PAGE:
______

One embodiment can provide a jig concentrator that achieves optimized layering of the light and heavy particles with lower cost and allows jigs to be wider while maintaining optimum stratification of light and heavy particles.
According to an embodiment of this application, a jig concentrator has a jigging bed installed in the apparatus for supporting heavy and light particles, through which a fluid, usually water, may flow, a flow control valve associated with the jigging bed to control a flow of fluid, a water pulsation valve connected to the flow control valve for controlling a pulsation of water, a water inlet attached to the water pulsation valve for input of water in the apparatus and a pressured air buffer mounted on the water inlet to buffer and store air in the apparatus.

______

DATA:

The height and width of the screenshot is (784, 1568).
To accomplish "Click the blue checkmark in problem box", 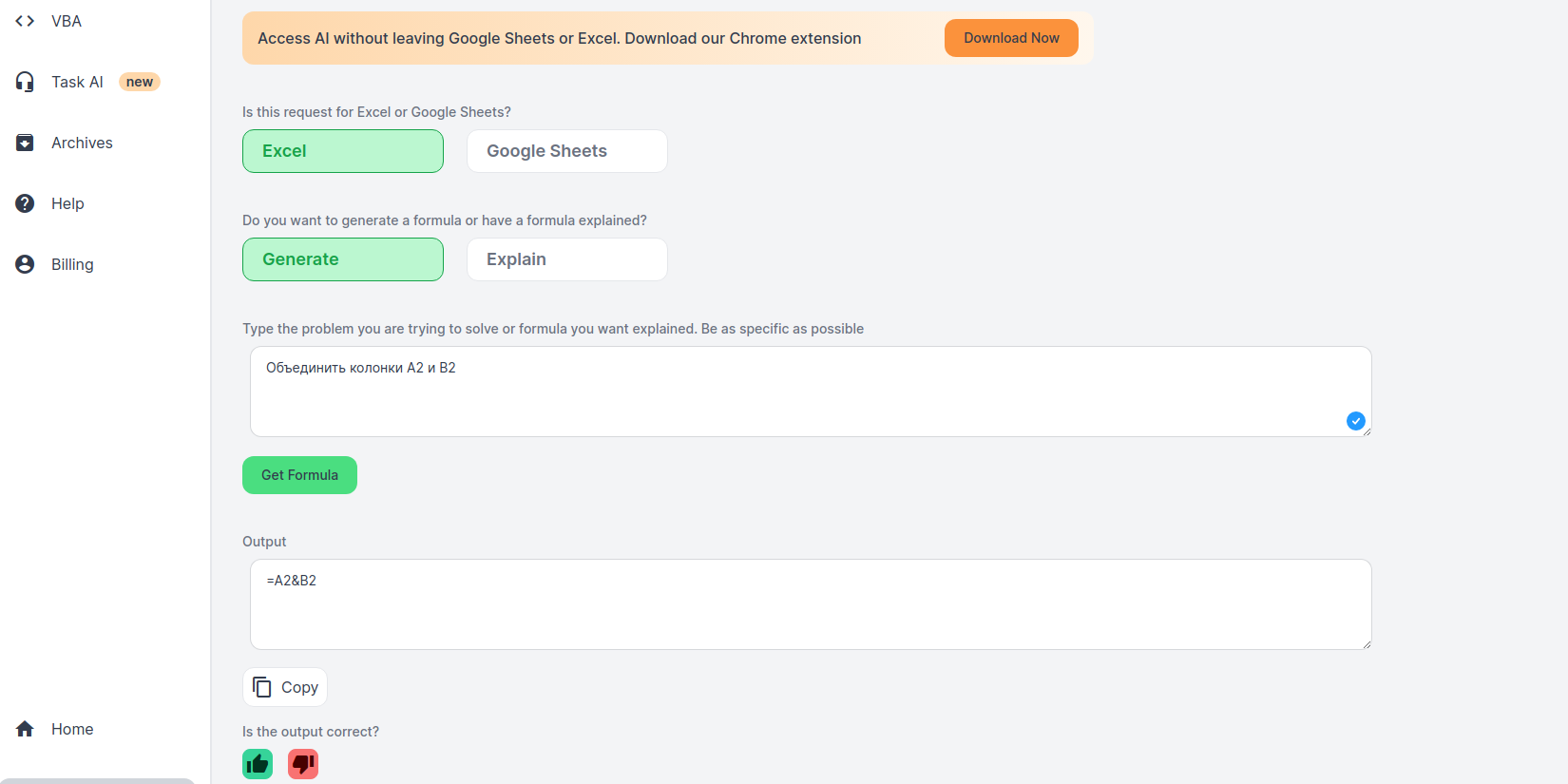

______

INSTRUCTIONS TO FOLLOW:
Write out the portion of the jig concentrator text between "According to an" and "in the apparatus.", inclusive, word for word.

FULL OUTPUT:
According to an embodiment of this application, a jig concentrator has a jigging bed installed in the apparatus for supporting heavy and light particles, through which a fluid, usually water, may flow, a flow control valve associated with the jigging bed to control a flow of fluid, a water pulsation valve connected to the flow control valve for controlling a pulsation of water, a water inlet attached to the water pulsation valve for input of water in the apparatus and a pressured air buffer mounted on the water inlet to buffer and store air in the apparatus.